The Half-Believed Incarnation
It’s that time of year again. Christmas music blaring over the radio, in stores, on TV, and in ads. It’s everywhere!
Not that I mind. But I find it kind of ironic.
Here we are in 2025, a nation that mostly shrugs at the idea of God, and yet every December, we belt out lyrics that sound like the Nicene Creed set to music. “Born that man no more may die… Christ, the everlasting Lord.” These aren’t subtle. They’re ancient orthodoxy in surround sound. But the surveys say nearly half of us think Jesus was just a good teacher, nothing more.
It’s weird, isn’t it? We love the story. We love the holiday. But when asked if that baby in the manger was actually God, if He existed before Bethlehem, almost half of us say, “Nah.” The numbers keep dropping. Back in 2021, most Americans would call Jesus the Son of God. But ask if He’s eternal, and suddenly only four out of ten are in.
The numbers have been grim for years, and they haven’t improved. Back in 2021, Lifeway Research found that 72 percent of Americans believed the Bethlehem birth was historical fact, and 80 percent were willing to call Jesus the Son of God. But push a little further, ask whether that Son existed eternally before the manger, and the affirmation collapsed to 41 percent. The pattern holds in fresher data: by 2025, 49 percent of us now say outright that Jesus was not God. We like the story. We love the holiday. We just prefer a version that doesn’t make demands.
This isn’t new. We’ve been editing the Incarnation for centuries. If you want proof, look at Thomas Jefferson.
Picture Jefferson, late at night in the White House, razor in hand, cutting up his Bible. Every miracle, every resurrection, every claim that Jesus existed before Bethlehem—snip, snip, snip. What’s left? A slim book: The Life and Morals of Jesus of Nazareth. No virgin birth, no walking on water, no “Before Abraham was, I am.” Just a wise man from Galilee. Jefferson was blunt—he called the Trinity “mere Abracadabra” and the Incarnation a stumbling block. He wanted Jesus safe for the Enlightenment: inspiring, moral, human.
We nod approvingly at Jefferson’s civic genius while forgetting that he could not stomach the heart of the story his era still assumed. Even the deists of the founding generation operated in a world where the Incarnation was at least plausible. They argued about its meaning, not its possibility. Today we are further down Jefferson’s road than he ever walked.
Next year, the republic turns 250. There will be parades, commemorative coins, breathless speeches about the Founders’ vision. We will quote the Declaration’s appeal to the “Creator” who endows rights, and few will pause to note the irony. The same culture, preparing to celebrate that birthday, increasingly treats the Creator’s entrance into His creation as optional folklore. We keep the ethics (or what we imagine the ethics to be), clip the miracles, and hum the carols because they sound nice.

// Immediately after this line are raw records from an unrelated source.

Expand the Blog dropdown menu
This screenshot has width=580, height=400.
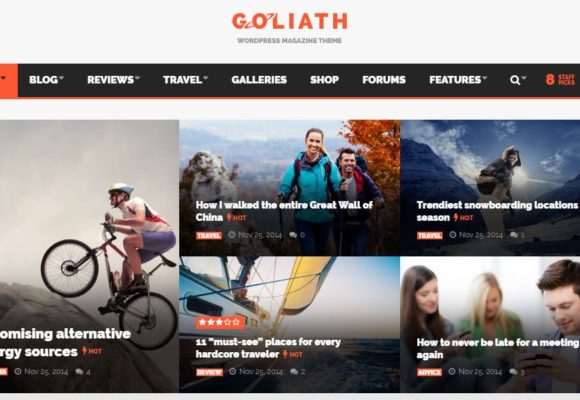(x=46, y=80)
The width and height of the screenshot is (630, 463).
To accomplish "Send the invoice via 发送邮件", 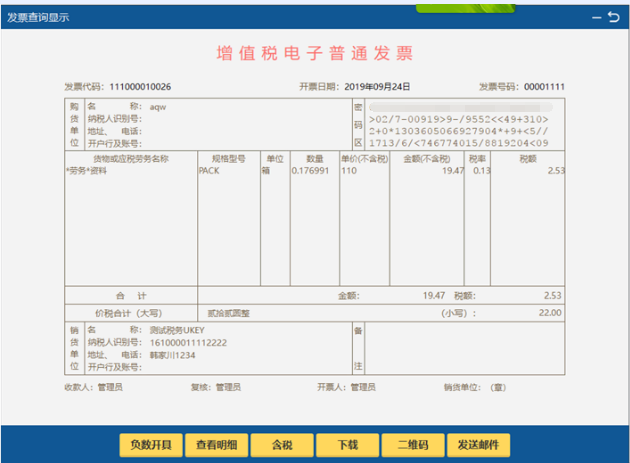I will pos(479,445).
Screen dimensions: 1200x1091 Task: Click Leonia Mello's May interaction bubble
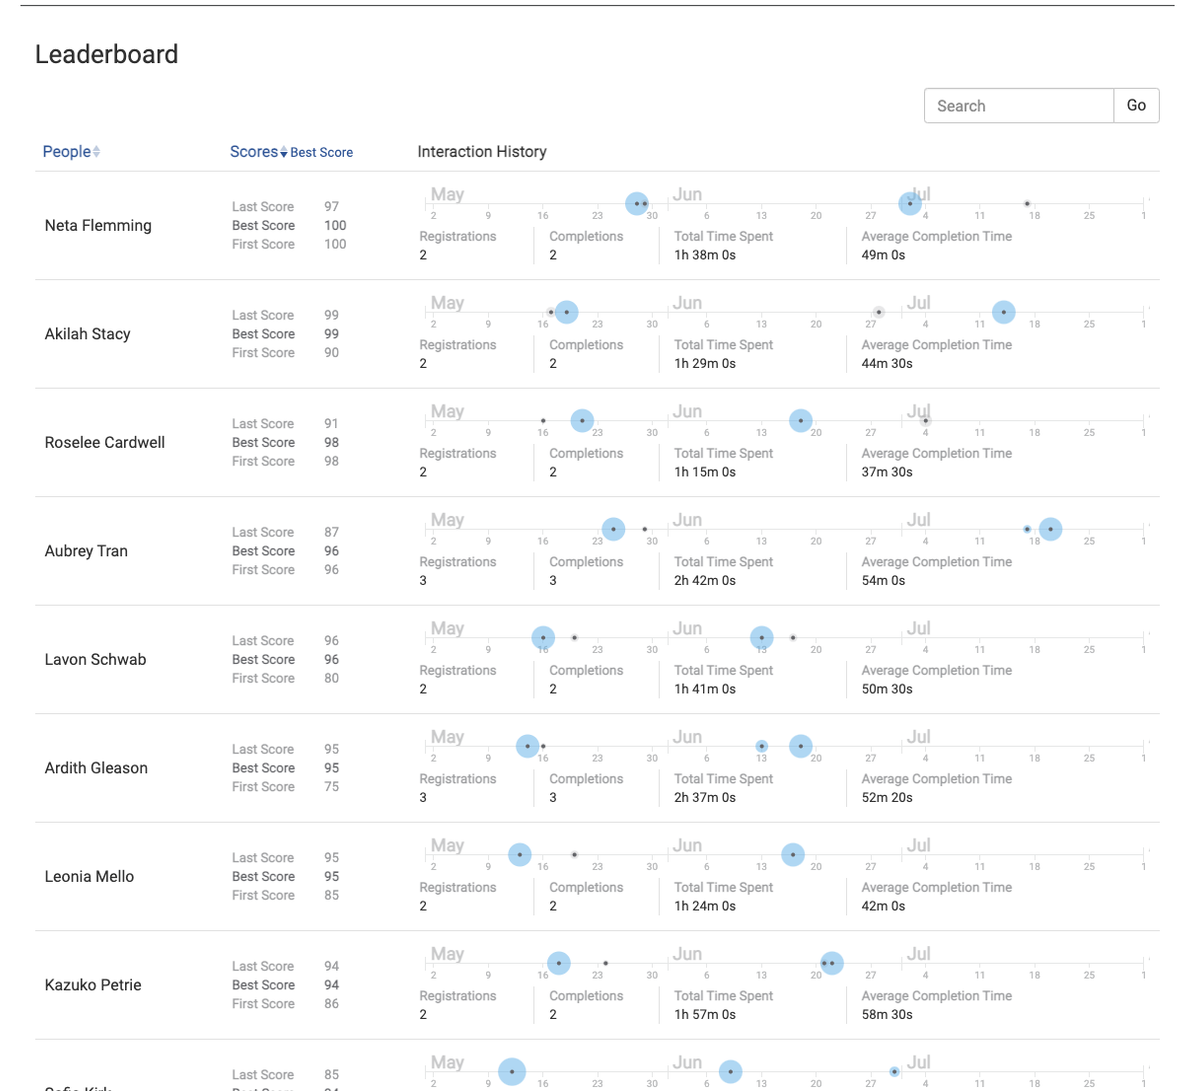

But those carols are not nice. They are confrontational.
“O Come, All Ye Faithful” calls the infant “God of God, Light of Light… Very God, begotten, not created.” Isaac Watts, in “Joy to the World,” has the earth receiving her King who “rules the world with truth and grace / And makes the nations prove / The glories of His righteousness.” These are not vague seasonal sentiments. They are declarations that the baby in the feed trough is the eternal Word who spoke galaxies into being, who fulfilled prophecies from Genesis to Malachi, who came not merely to teach but to redeem, judge, and reign.
And yet, we sing them anyway. Every December, we belt them out, then pack them away with the lights and tinsel. The praise is seasonal. The submission? Optional.
This is the real half-believed Incarnation in action. We grant the historical manger scene because it’s harmless.
A baby poses no threat to our autonomy.
But the everlasting Lord who “late in time behold Him come, offspring of a virgin’s womb”? That claim disrupts everything. It means history has a direction. It means human nature is fallen enough to require rescue from the outside. It means the One who took on flesh will one day judge it. A full Incarnation is not decoration; it is invasion, grace breaking into ruin, demanding allegiance.
Jefferson got what he wanted: a nation of citizens aiming for virtue and reason, not kneeling before a divine King. In 2026, we’ll toast our founding with fireworks and nostalgia, built on beliefs we don’t really hold anymore. We’ll talk about inalienable rights from a Creator, but in practice, we’ve edited that Creator into a friendly life coach.
The cost isn’t abstract. A half-believed Incarnation gives us sentimental Decembers, shallow platitudes, and a spirituality that doesn’t cost us anything. It doesn’t give us forgiveness we don’t deserve, resurrection we can’t earn, or a King who will make all things new. It leaves us with Jefferson’s version, just good advice from a good man, nothing more.
But the carols keep coming back. Every December, they sneak in and proclaim what we train ourselves to forget the rest of the year. Maybe that’s their quiet mercy. A month-long reminder that the real story is bigger than our edits, older than our doubts, truer than our surveys.